The gloves are on heavyweight mayoral candidate Toni Preckwinkle, who aims to deliver a knockout to several Black opponents, including Cook County Circuit Court Clerk Dorothy Brown. The mayoral elections are just under two months away, but Preckwinkle and businessman Willie Wilson have come out swinging to eliminate opponents before the bell rings for city elections on February 26, 2019.

The challenge round has officially begun. Preckwinkle and other candidates filed objections that would require the Chicago Board of Elections to closely examine thousands of signatures their opponents obtained to get their names on the election ballot. The list of challenges is out and candidates have racked up a total of 195 objections for the city elections. Sixteen of those objections are in the race for mayor. Some 82 objections came from candidates in aldermanic races in the city’s predominately Black wards. Many objections in mayoral and aldermanic races have multiple objectors.

In a breakdown of the objections in the aldermanic race in Black wards, the 20th ward had the highest number of objections with 17 challenges filed. The wards of Alderman Michelle Harris (8th Ward) and Alderman Howard Brookins (21st Ward) are tied for second with eight objections. Brookins and Alderman Toni Foulkes are the only incumbent Black aldermen whose petition signatures drew objections from their opponents.

One of the most contentious parts of the race for mayor is underway. But in Chicago’s Black community, the fight may get even bloodier with 11 Black mayoral candidates vying to win the Black vote. Out of that number, seven drew challenges to have their petition signatures examined to see if they are valid or even forged. The challenge round for next year’s election is so intense that the Chicago Board of Elections added nine hours to the schedule for candidates to examine their opponents’ petition signatures.

It’s the reason why mayoral candidates obtain double or triple the amount of the required 12,500 signatures (candidates for alderman are required to submit 473 signatures). The more signatures, the higher the chances are for candidates to survive the challenge round.

With just 25,000 signatures each, political analysts say Brown and Illinois Comptroller Susana Mendoza are vulnerable to not making the ballot on election day.
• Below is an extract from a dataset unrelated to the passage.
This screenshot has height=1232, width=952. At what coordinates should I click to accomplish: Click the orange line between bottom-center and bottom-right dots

In addition to Brown, Black mayoral candidates include educator Roger L. Washington, activist Ja’Mal Green, Conrien Hykes Clark, former Police Board President Lori Lightfoot, businessman Neal Sales-Griffin and State Representative LaShawn Ford all drew objections to their petitions.

They are being challenged by Preckwinkle and Wilson, both of whom need the Black vote for a chance to defeat a total of 21 mayoral contenders in the race.
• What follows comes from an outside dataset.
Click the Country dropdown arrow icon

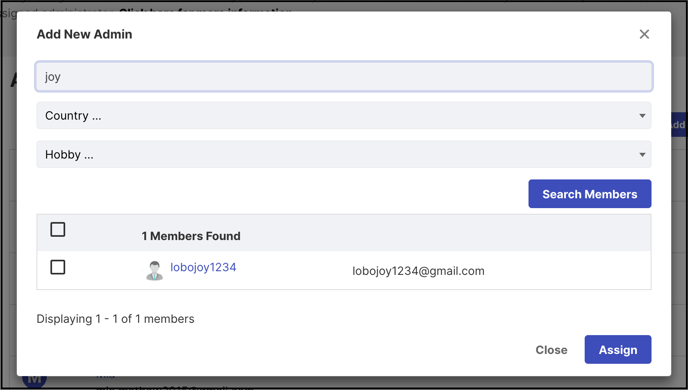[x=642, y=116]
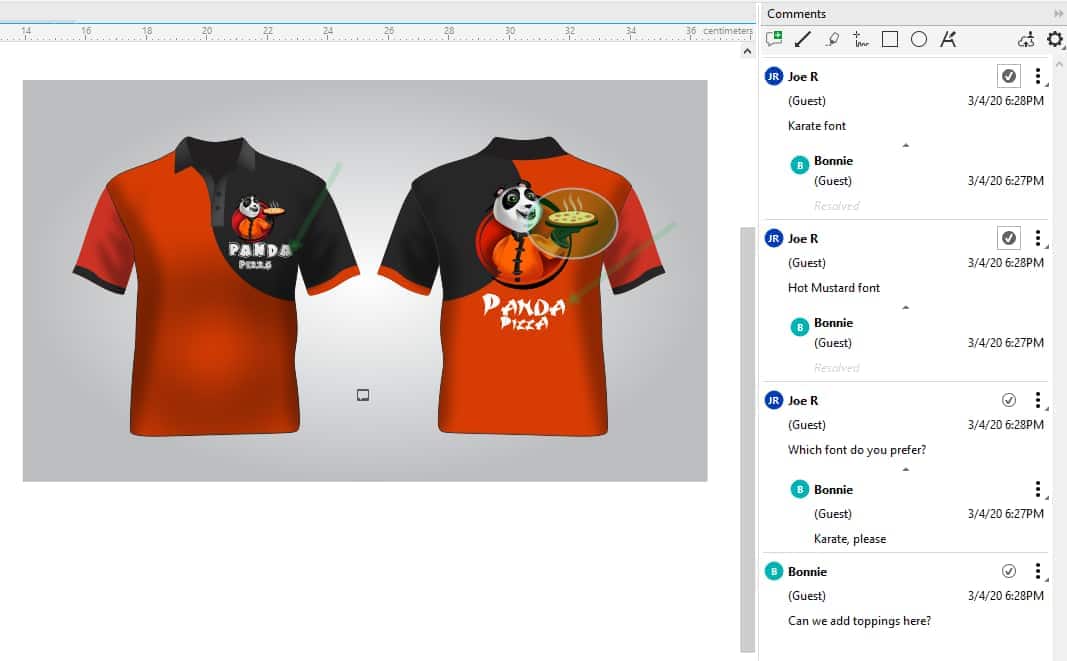Unresolve the Hot Mustard font comment
The width and height of the screenshot is (1067, 661).
tap(1009, 237)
Preckwinkle, whose 60,000 signatures did not draw any challenges, filed objections to challenge the petitions three Black candidates. They include Brown, Lightfoot and Clark. Brown and Lightfoot pose the biggest threat to Preckwinkle’s chances of winning the Black vote. Despite having 62,000 signatures another Black mayoral candidate, Amara Enia, did not draw any challenges from Preckwinkle or Wilson.

Many of the objectors in the mayoral and aldermanic races are not candidates themselves, but hired staff who do the dirty work while keeping candidates out of scrutiny.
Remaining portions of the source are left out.